Generation Mortgage Co. introduced in a news release last week a fixed-rate reverse mortgage product with no origination or servicing fees. The program is now available through its retail channel and was made available through its broker and correspondent channels on April 1.
The no-fee program is an HECM insured by the Federal Housing Administration. Up-front proceeds are increased by “up to $10,000 or more, depending on the equity in their home.”
A day earlier, Financial Freedom announced that it now offers a fixed-rate reverse mortgage with no origination or servicing fees. Borrowers are expected to save between $3,500 and $10,000 in a typical transaction.
Financial Freedom also said it reduced the interest rate margin on its LIBOR-based reverse mortgages to 175 basis points from 250 BPS.
And a month ago, MLS Reverse Mortgage said it would offer its 5.56 percent fixed rate reverse mortgage with no monthly service fees. The fee was traditionally between $25 and $30.
A news release last month from iReverse Home Loans called the recent elimination of monthly servicing fees by two national reverse mortgage lenders a welcomed development. Most loans officers and counselors can’t even grasp the fee — let along explain it. iReverse said the elimination of the fee will lower the cash-to-close on a purchase transaction by $5,250.

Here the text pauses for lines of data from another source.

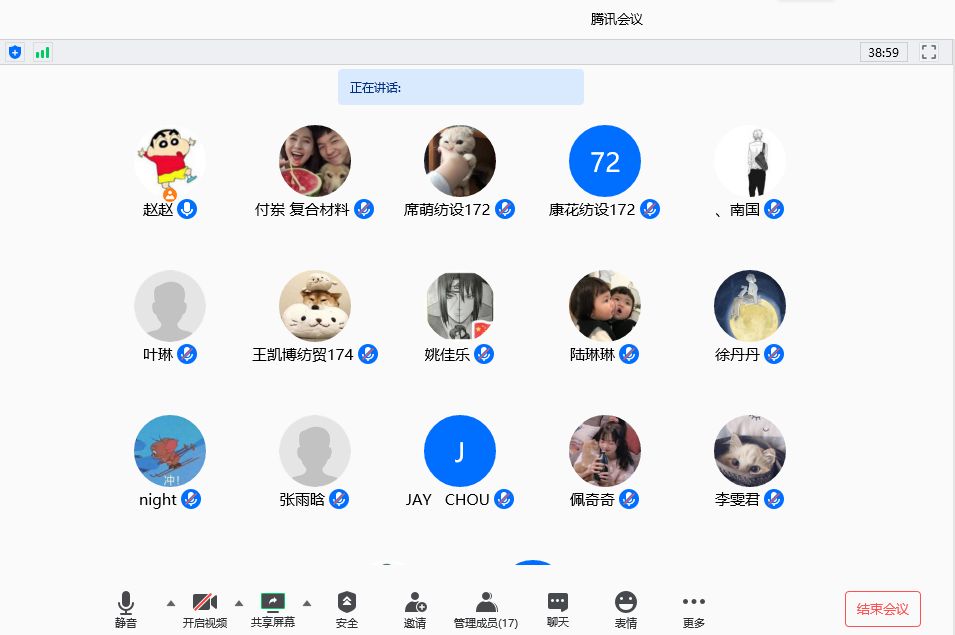Open the green network signal indicator
The image size is (955, 635).
[42, 52]
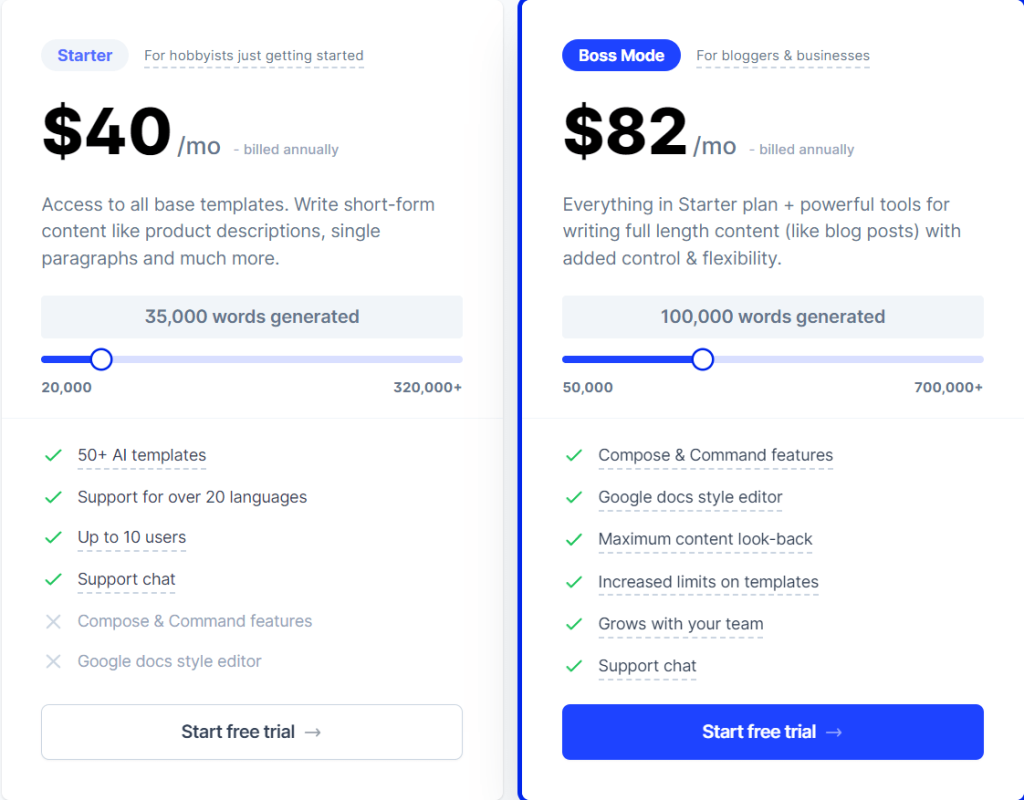Start free trial for Starter plan
1024x800 pixels.
click(252, 731)
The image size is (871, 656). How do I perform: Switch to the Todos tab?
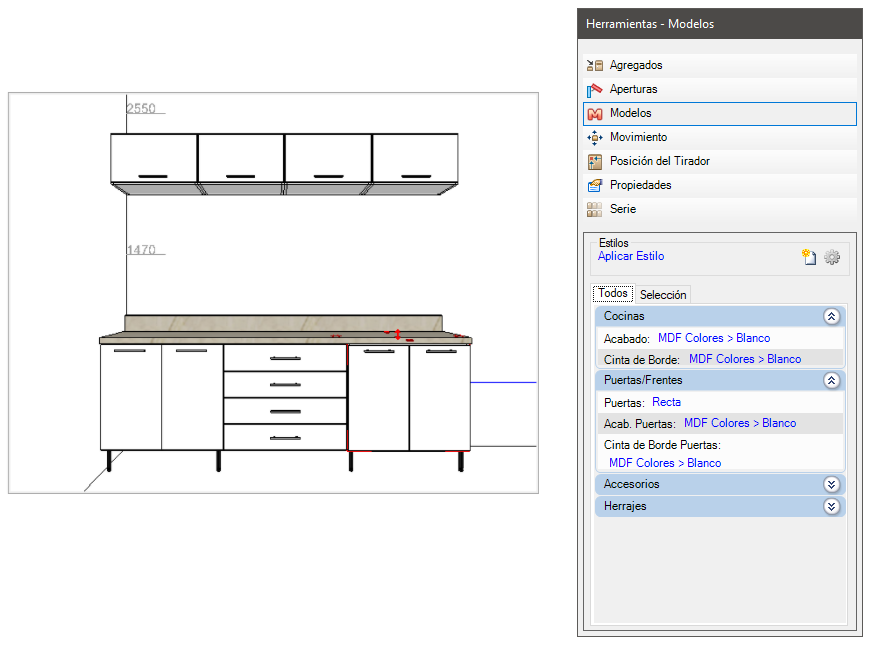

A 4.99 percent fixed-rate HECM announced by Live Well Financial Inc. is the “lowest fixed rate in the 20 year history of the HECM program,” according to an April 5 statement. The program, available to correspondent partners of the Richmond, Va.-based company, will reportedly save a typical 70-year-old borrower with a $300,000 property around $67,000 in interest costs over 20 years when compared to today’s fixed-rate HECMs.